-- DATASET RECORDS follows --

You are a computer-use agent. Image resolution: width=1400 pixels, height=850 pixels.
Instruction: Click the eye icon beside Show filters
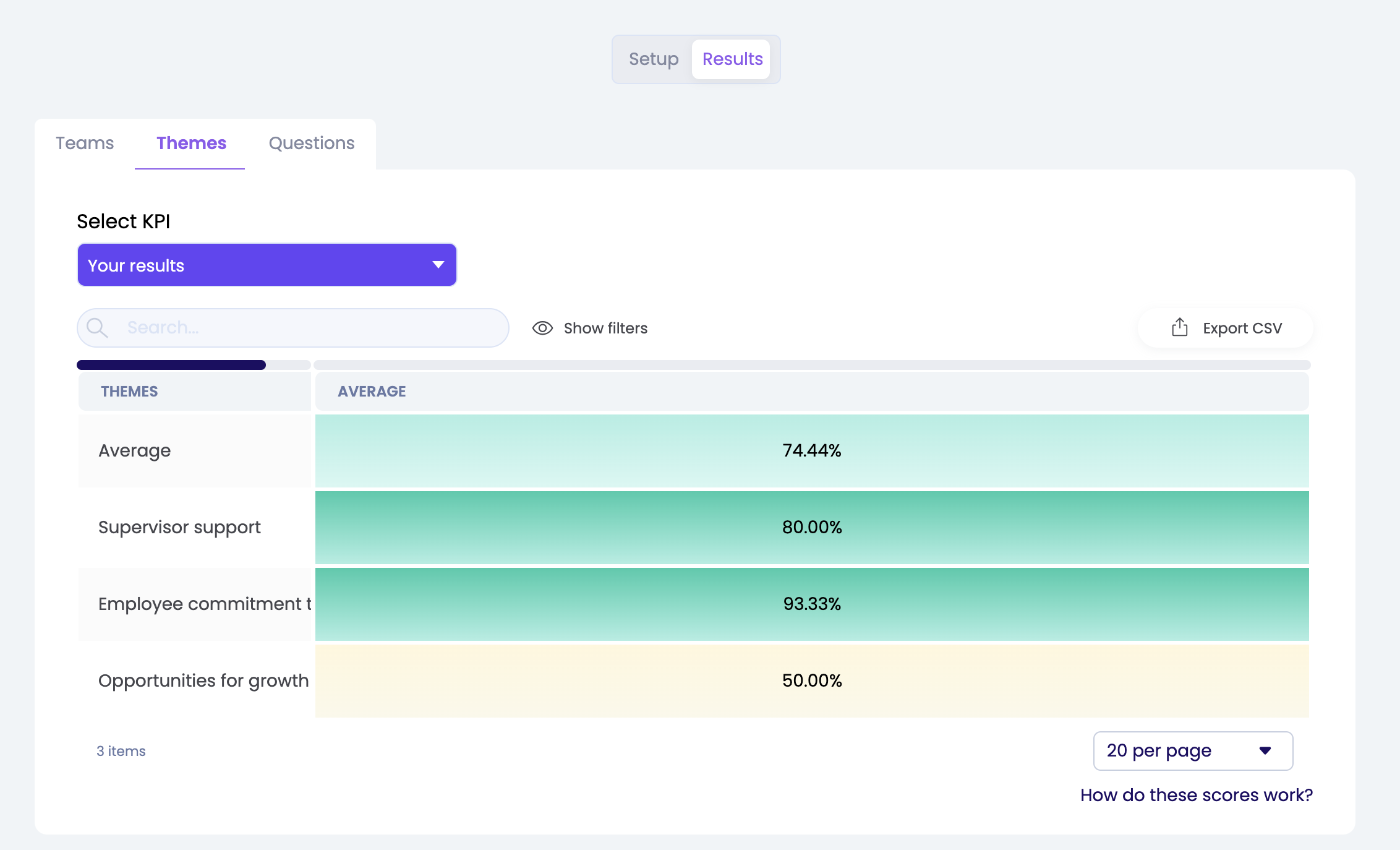[542, 328]
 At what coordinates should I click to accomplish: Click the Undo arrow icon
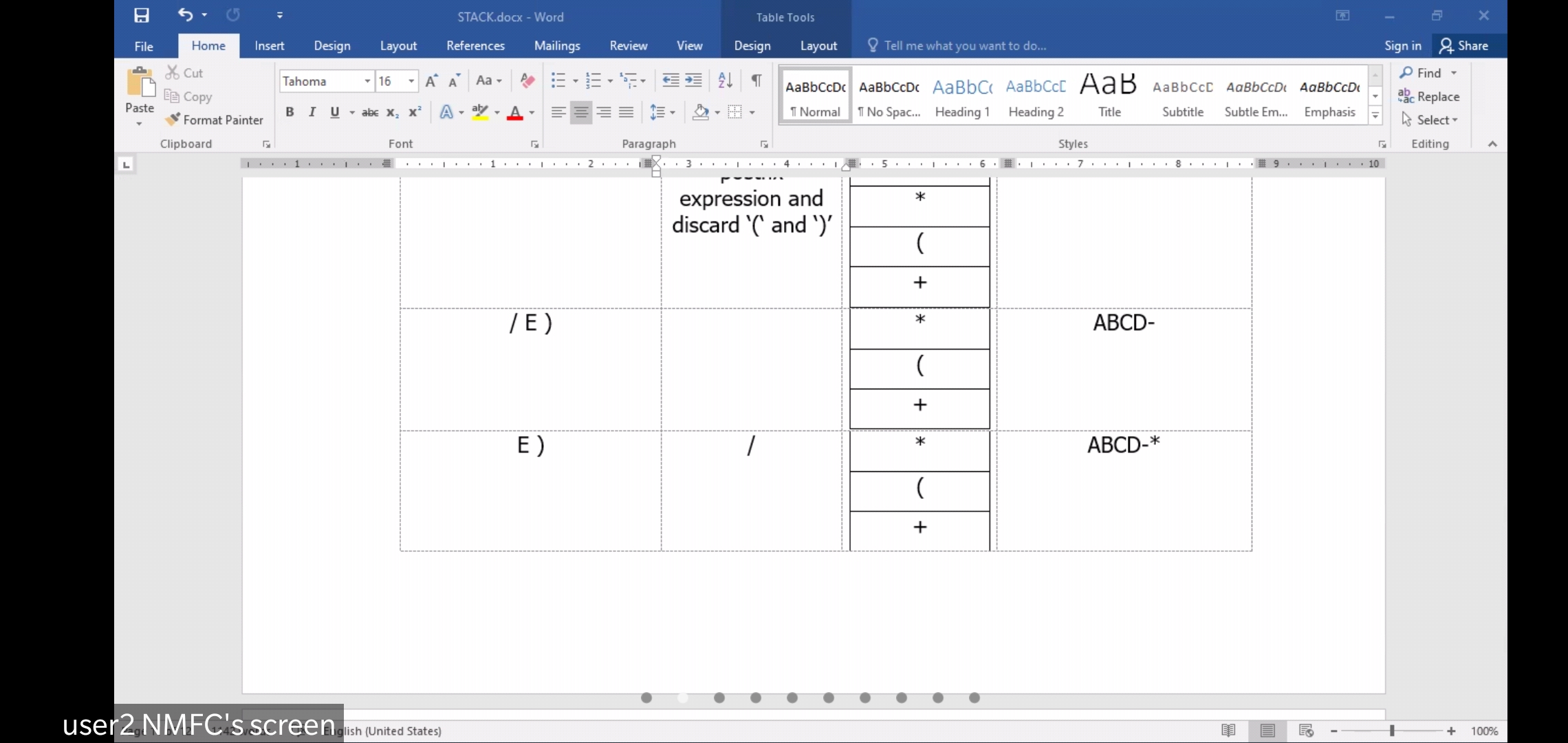coord(185,14)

-- DATASET RECORDS concluded --

WHAT TO PRODUCE =>
Starting at the line containing "At what coordinates", output every remaining line of the records above exactly, the last one included. Nothing else belongs in the output, and no pictures either.

EXPECTED ANSWER =>
 At what coordinates should I click to accomplish: Click the Undo arrow icon
coord(185,14)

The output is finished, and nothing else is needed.